== TASK INPUTS

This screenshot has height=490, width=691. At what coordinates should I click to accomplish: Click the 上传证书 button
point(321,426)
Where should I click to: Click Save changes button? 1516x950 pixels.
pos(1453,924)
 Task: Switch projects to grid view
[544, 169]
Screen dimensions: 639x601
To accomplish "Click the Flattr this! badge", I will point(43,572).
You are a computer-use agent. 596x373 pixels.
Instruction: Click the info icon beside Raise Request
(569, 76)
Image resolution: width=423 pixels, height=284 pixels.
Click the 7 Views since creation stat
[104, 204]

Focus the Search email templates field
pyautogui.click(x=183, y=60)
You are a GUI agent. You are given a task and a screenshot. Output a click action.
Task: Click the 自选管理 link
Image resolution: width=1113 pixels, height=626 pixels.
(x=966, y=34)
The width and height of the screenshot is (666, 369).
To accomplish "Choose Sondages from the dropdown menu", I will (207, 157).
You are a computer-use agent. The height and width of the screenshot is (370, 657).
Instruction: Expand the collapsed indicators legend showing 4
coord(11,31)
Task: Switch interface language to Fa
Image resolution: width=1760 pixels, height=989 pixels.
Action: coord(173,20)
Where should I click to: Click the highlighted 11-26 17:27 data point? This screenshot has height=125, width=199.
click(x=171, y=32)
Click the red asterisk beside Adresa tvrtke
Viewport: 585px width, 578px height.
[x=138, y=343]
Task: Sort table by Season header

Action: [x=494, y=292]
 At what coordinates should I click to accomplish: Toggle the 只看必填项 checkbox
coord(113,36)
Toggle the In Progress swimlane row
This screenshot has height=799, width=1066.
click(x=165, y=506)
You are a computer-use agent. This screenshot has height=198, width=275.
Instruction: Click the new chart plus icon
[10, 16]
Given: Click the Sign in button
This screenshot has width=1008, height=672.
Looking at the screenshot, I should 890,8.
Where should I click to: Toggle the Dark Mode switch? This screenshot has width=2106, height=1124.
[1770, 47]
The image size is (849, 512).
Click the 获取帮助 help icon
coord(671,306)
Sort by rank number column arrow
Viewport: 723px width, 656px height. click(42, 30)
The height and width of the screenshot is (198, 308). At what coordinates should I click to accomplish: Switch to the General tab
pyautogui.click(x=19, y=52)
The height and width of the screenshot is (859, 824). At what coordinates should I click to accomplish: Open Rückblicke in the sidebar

====

* AIM OF THE EXERCISE *
Reproduce only the part of the material above that opens with the line containing "Focus the Search email templates field" and closes with the line containing "will (207, 157).", keeping every line in it. Lower each click coordinate in the answers by 89 and leave all other text unchanged.

* SOLUTION FOR THIS PROBLEM *
Focus the Search email templates field
pyautogui.click(x=94, y=-29)
You are a GUI agent. You are given a task and a screenshot. Output a click action.
Task: Click the 自选管理 link
Image resolution: width=1113 pixels, height=626 pixels.
(x=877, y=-55)
The width and height of the screenshot is (666, 369).
To accomplish "Choose Sondages from the dropdown menu", I will (118, 68).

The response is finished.